Pelo que me lembro, uma das coisas que Bastter costuma dizer é para não divorciar, mas infelizmente não vejo saída.
Estou me planejando para pedir o divórcio. Estamos juntos há quase 15 anos, mas só agora tivemos nosso primeiro filho. É um relacionamento longo, com várias fases, porém já faz muitos anos que os problemas que estão motivando essa decisão vêm acontecendo.
Motivos:
1 - Brigas e desentendimentos constantes:
As brigas são praticamente diárias. Palavras de baixo calão são frequentemente utilizadas por parte dela (eu evito). A falta de respeito é flagrante. Nunca tivemos brigas físicas, pois não sou disso e nem ela.
2 - Vida sexual ausente e incompatível:
É uma vez por mês, e olhe lá. Ela não me satisfaz mais e sinto que também não sente mais atração por mim.
3 - Interesses incompatíveis:
Não sei quando isso aconteceu, mas já faz muito tempo que nossos interesses não se alinham. Ela não respeita meus hobbies e eu já não gosto mais dos tipos de lazer que ela curte.
A gravidez não é o motivo, mas talvez tenha sido o estopim para que eu tomasse essa decisão, principalmente por não querer criar meu filho em um ambiente hostil e cheio de brigas. Enquanto éramos só nós dois, fui negligente em deixar isso se arrastar, mas agora, pensando no meu filho, não quero criá-lo nesse ambiente.
Sobre as brigas, têm ocorrido situações cada vez mais frequentes de eu ir dormir no sofá. Na última vez, ficamos quase uma semana inteira sem nos falar, comigo dormindo no sofá. E, sinceramente, senti uma paz enorme nesse período, o que também me incentiva a seguir com essa decisão.

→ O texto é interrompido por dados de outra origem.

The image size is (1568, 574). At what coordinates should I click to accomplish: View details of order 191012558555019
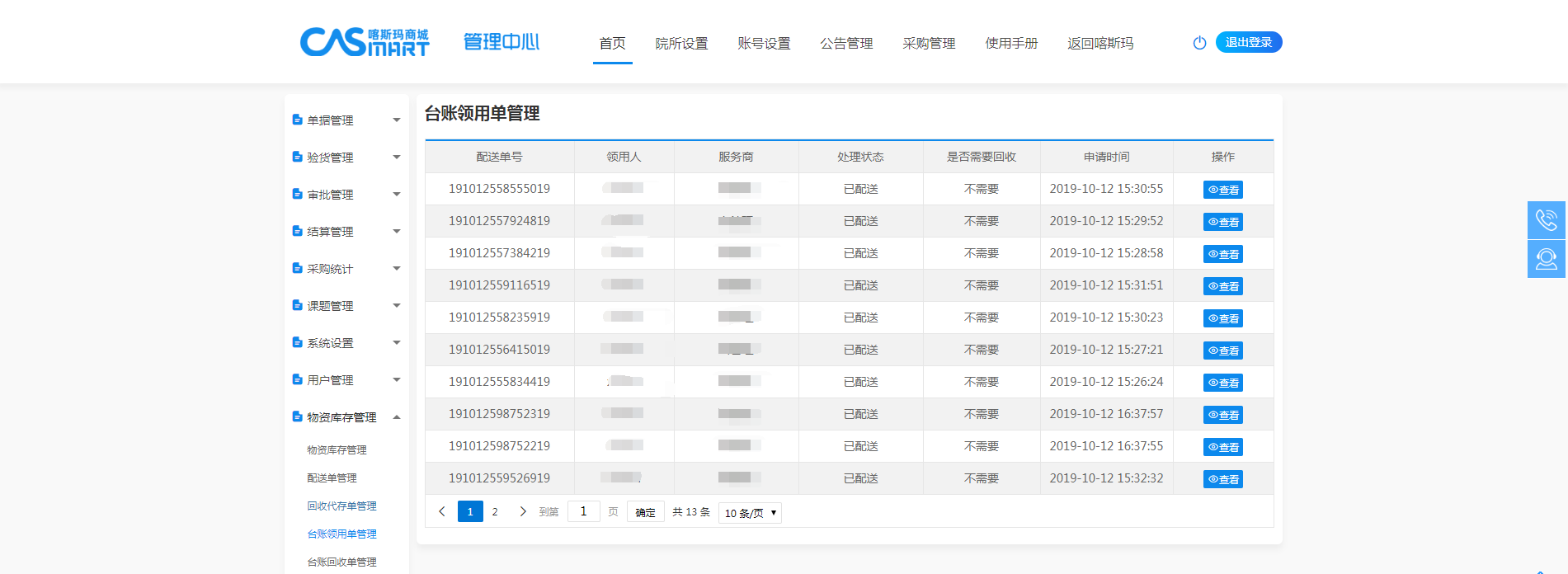point(1222,190)
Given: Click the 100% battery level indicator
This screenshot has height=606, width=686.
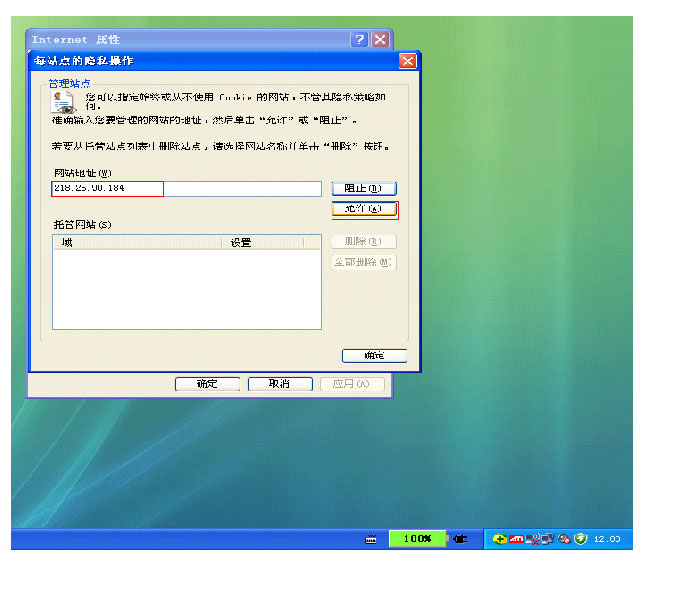Looking at the screenshot, I should click(417, 539).
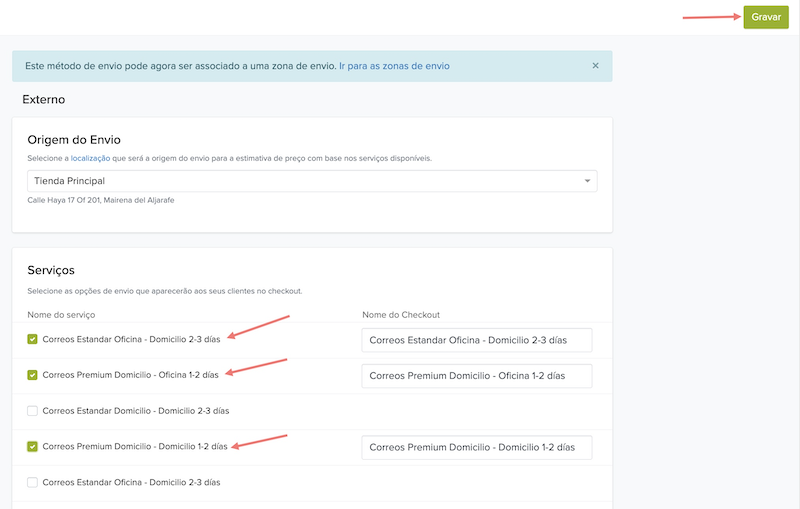
Task: Click the 'Origem do Envio' section heading
Action: [x=74, y=140]
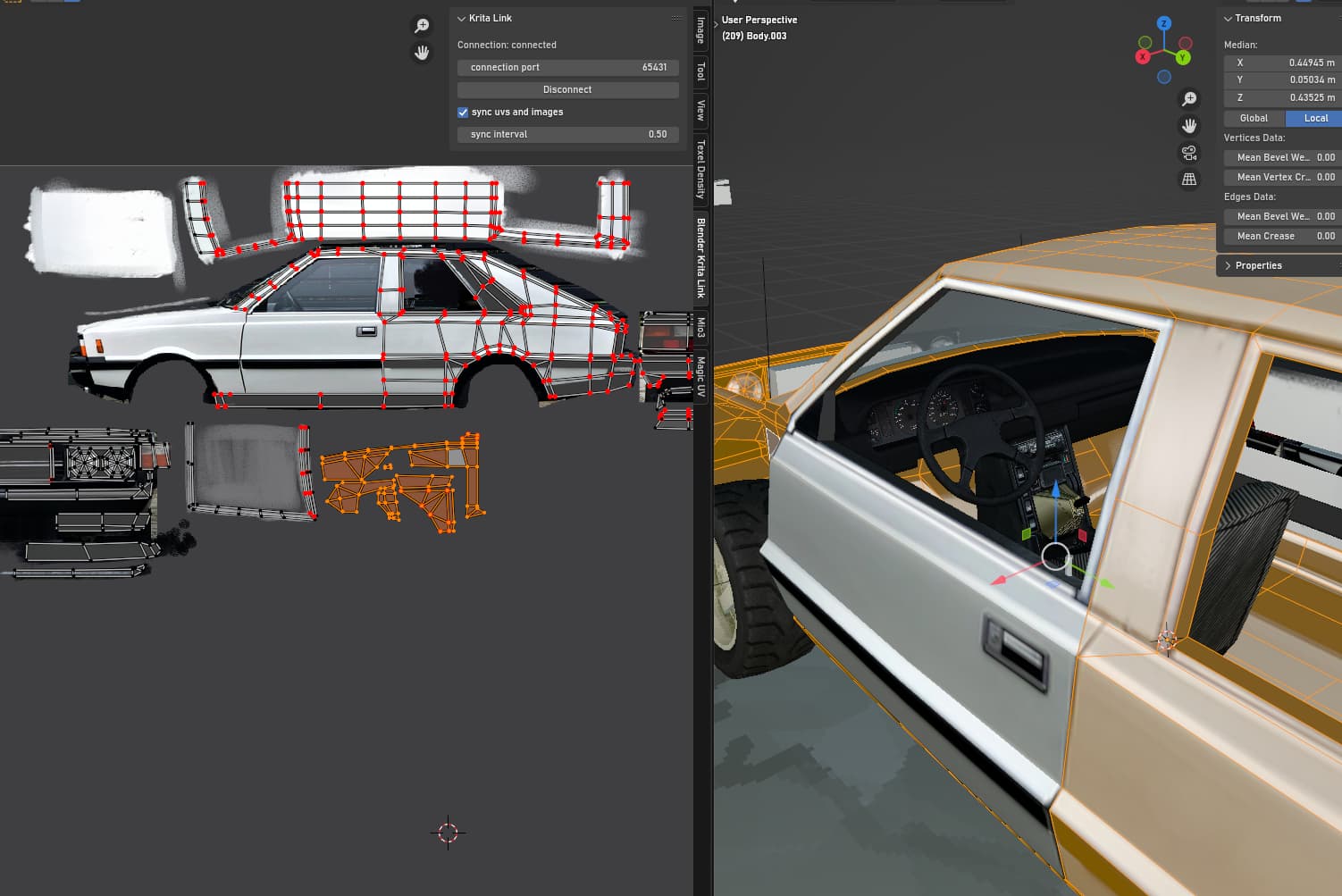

Gostaria muito que conseguíssemos ser pais separados, mas bem resolvidos, mantendo uma boa relação para cuidar do nosso filho. Porém, sinto que ela pode se tornar aquele tipo de ex que guarda muito ressentimento e talvez até pratique alienação parental, o que me deixa triste e bastante receoso.
Eu ganho mais do que ela e pretendo fazer uma proposta de pensão amigável superior a 30% da minha renda, além de me comprometer a arcar com 50% das despesas médicas e de remédios à parte. Também pretendo abrir mão de todos os eletrodomésticos e móveis da casa, para que não falte nada para ela cuidar do nosso filho. Caso isso vá parar na Justiça ou envolva advogado, imagino que será por iniciativa dela.
No futuro, pretendo me estruturar e, após o primeiro ano de idade da criança, tentar um acordo para dividir o tempo em 15 dias comigo e 15 dias com ela, caso continuemos na mesma cidade. A ideia é que seja amigável, mas, se não houver acordo, não terei alternativa senão recorrer à Justiça.
É isso, pessoal. Se alguém já passou por algo parecido e puder dar dicas, agradeço. Este post também serve como desabafo. Ainda não comuniquei minha decisão a ela, mas em breve devo chamá-la em um momento tranquilo para conversar.